Using Boto3 to create EMR cluster.
rahul22022 opened this issue · 3 comments
Hi All,
I am trying to automate the EMR cluster creation using Boto3. Which i am using to create the EMR cluster. I need a cluster created with Impala configured.
Here is the parmas i passed to run_job_flow
Name='AutmateEMR',
ReleaseLabel='emr-4.6.0',
Instances={
'InstanceGroups': [{'InstanceCount':4,'InstanceRole':'CORE','InstanceType':'r3.8xlarge','Name':'slave'},{'InstanceCount':1,'InstanceRole':'MASTER','InstanceType':'r3.8xlarge','Name':'master'}],
'Ec2KeyName': 'MyKey',
'KeepJobFlowAliveWhenNoSteps': True,
'TerminationProtected': False,
'Ec2SubnetId': 'id',
'EmrManagedMasterSecurityGroup': 'value',
'EmrManagedSlaveSecurityGroup': 'value',
'ServiceAccessSecurityGroup': 'value',
},
BootstrapActions=[{'Name': 'Install Impala2','ScriptBootstrapAction': {'Path': 's3://coeus/bigtop/impala/impala-install'}}],
Applications=[{'Name':'Hadoop','Name':'Spark','Name':'Ganglia','Name':'Hive','Name':'Presto-Sandbox'}],
JobFlowRole='EMR_EC2_DefaultRole',
ServiceRole='EMR_DefaultRole',
VisibleToAllUsers=True|False,
Tags=[{"Key":"owner","Value":"myname"}],
Configurations=[{"Classification":"hadoop-env","Properties":{},"Configurations":[{"Classification":"export","Properties":{"JAVA_HOME":"/usr/lib/jvm/java-1.8.0"},"Configurations":[]}]},{"Classification":"spark-env","Properties":{},"Configurations":[{"Classification":"export","Properties":{"JAVA_HOME":"/usr/lib/jvm/java-1.8.0"},"Configurations":[]}]}]
This code successfully creates the cluster but when i try to run the MapR jobs like distcp on the cluster it throws this error
"Error: Could not find or load main class org.apache.hadoop.mapreduce.v2.app.MRAppMaster"
I created the cluster using the console and passing same parameters the cluster gets created and I am able to run the MapR commands (Distcp) without having any issues. I am not sure why does EMR cluster created with Boto3 has the issues with hadoop config.
Here is the cli export of the cluster i created using the console.

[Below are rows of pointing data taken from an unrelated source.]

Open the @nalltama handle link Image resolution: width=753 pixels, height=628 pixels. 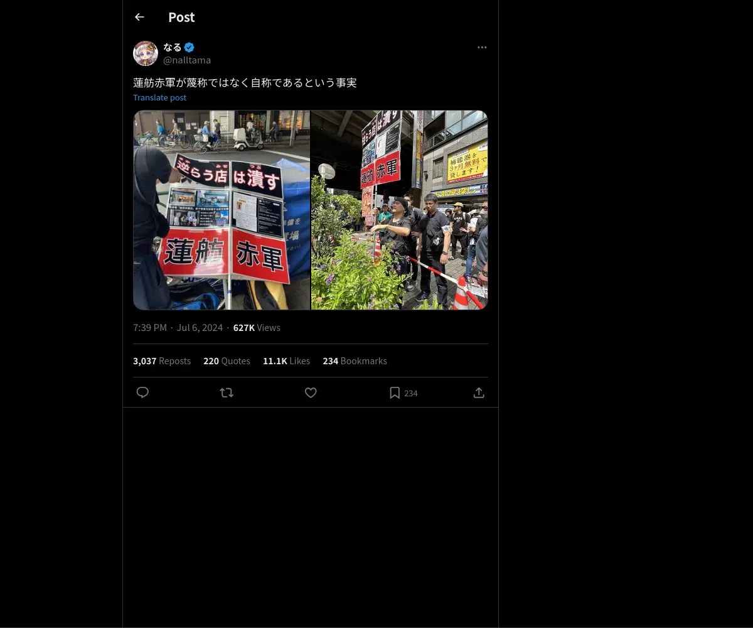click(187, 60)
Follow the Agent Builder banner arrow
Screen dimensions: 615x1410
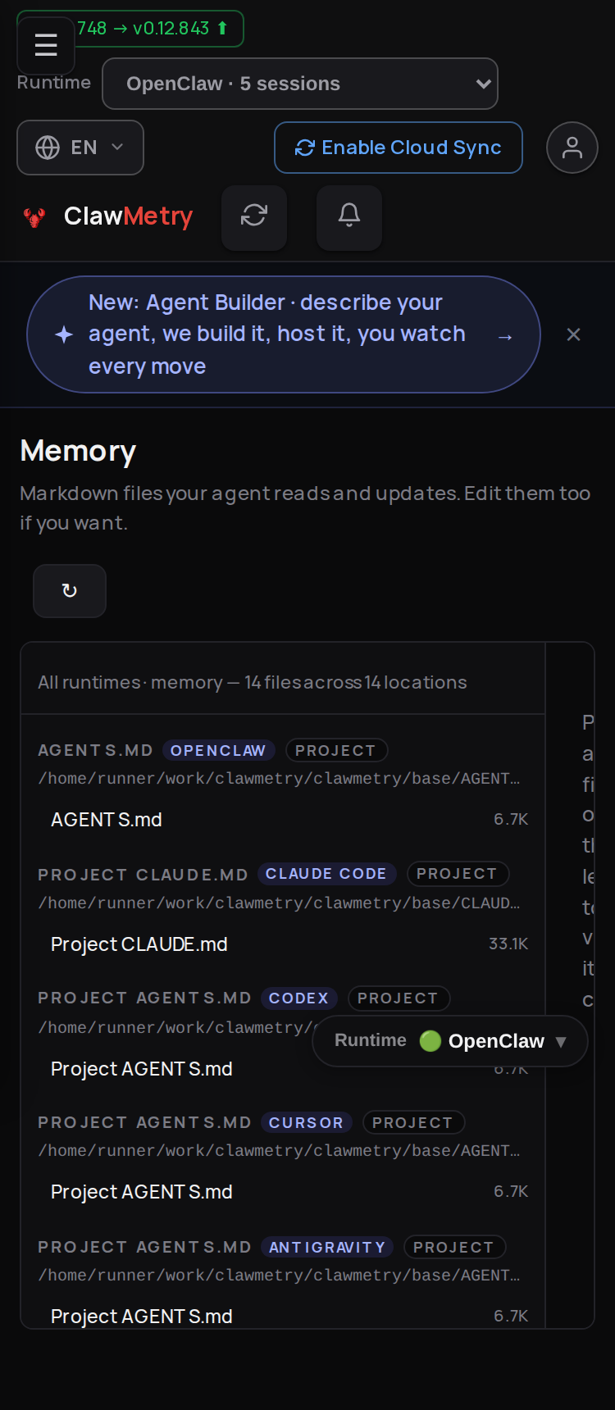tap(505, 336)
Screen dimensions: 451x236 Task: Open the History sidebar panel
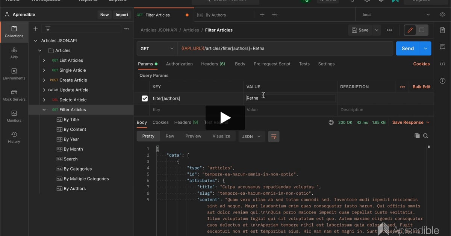click(x=14, y=137)
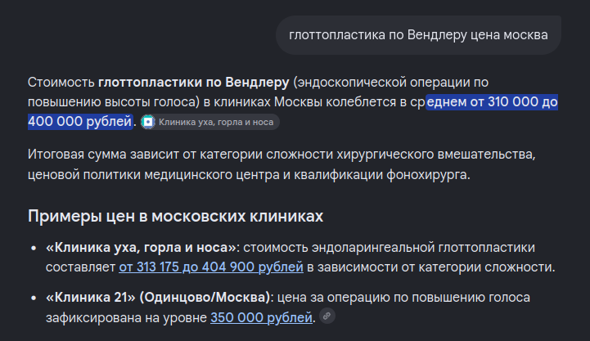Click the sentence starting Итоговая сумма зависит
Screen dimensions: 590x341
pyautogui.click(x=281, y=164)
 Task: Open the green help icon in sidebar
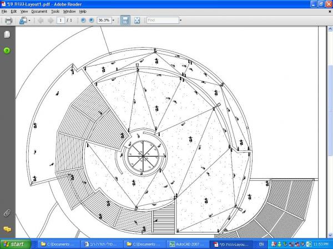coord(7,50)
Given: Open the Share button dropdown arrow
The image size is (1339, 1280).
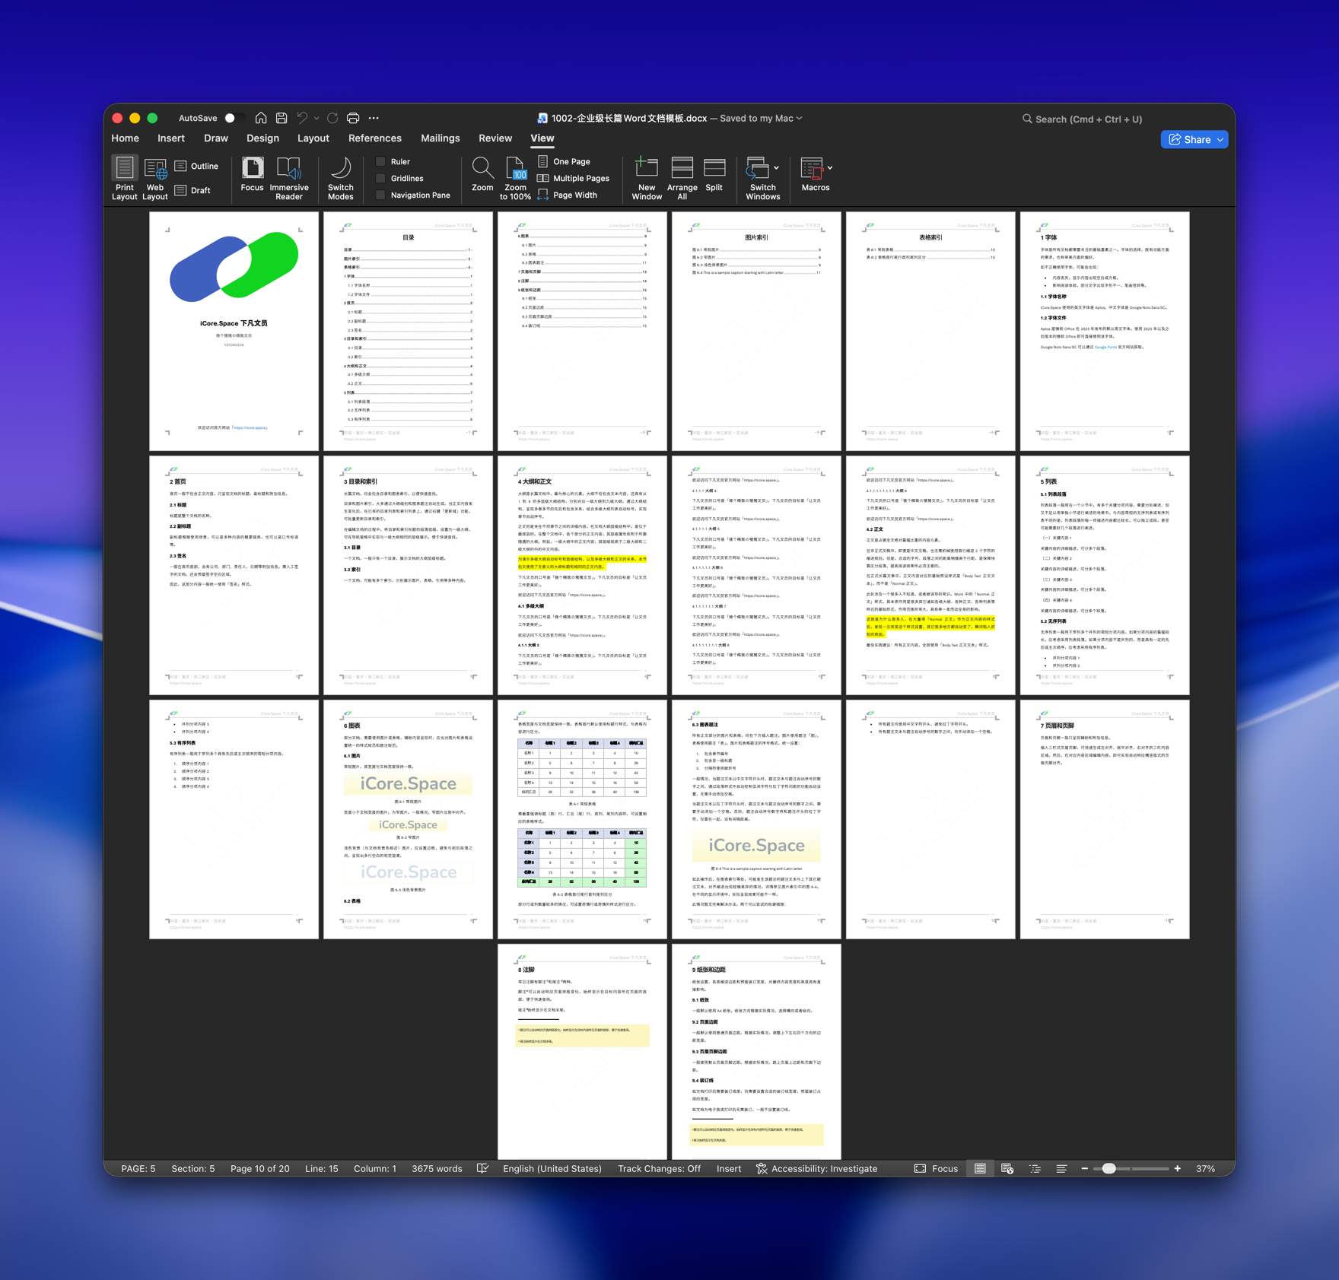Looking at the screenshot, I should click(1220, 140).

aws emr create-cluster --applications Name=Hadoop Name=Spark Name=Ganglia Name=Presto-Sandbox Name=Hive --bootstrap-actions '[{"Path":"s3://coeus/bigtop/impala/impala-install","Name":"Custom action"}]' --tags 'owner=myname' --ec2-attributes '{"KeyName":"mykey","InstanceProfile":"EMR_EC2_DefaultRole","ServiceAccessSecurityGroup":"","SubnetId":"","EmrManagedSlaveSecurityGroup":"","EmrManagedMasterSecurityGroup":""}' --service-role EMR_DefaultRole --release-label emr-4.6.0 --log-uri ' ' --name 'automate' --instance-groups '[{"InstanceCount":1,"InstanceGroupType":"MASTER","InstanceType":"r3.8xlarge","Name":"master"},{"InstanceCount":4,"InstanceGroupType":"CORE","InstanceType":"r3.8xlarge","Name":"slave"}]' --configurations '[{"Classification":"hadoop-env","Properties":{},"Configurations":[{"Classification":"export","Properties":{"JAVA_HOME":"/usr/lib/jvm/java-1.8.0"},"Configurations":[]}]},{"Classification":"spark-env","Properties":{},"Configurations":[{"Classification":"export","Properties":{"JAVA_HOME":"/usr/lib/jvm/java-1.8.0"},"Configurations":[]}]}]' --region
I am out of ideas why it should be happening. any help is highly appreciated.
hi @rahul22022
I ran your setting in boto3 and found that there is a little problem in your setting.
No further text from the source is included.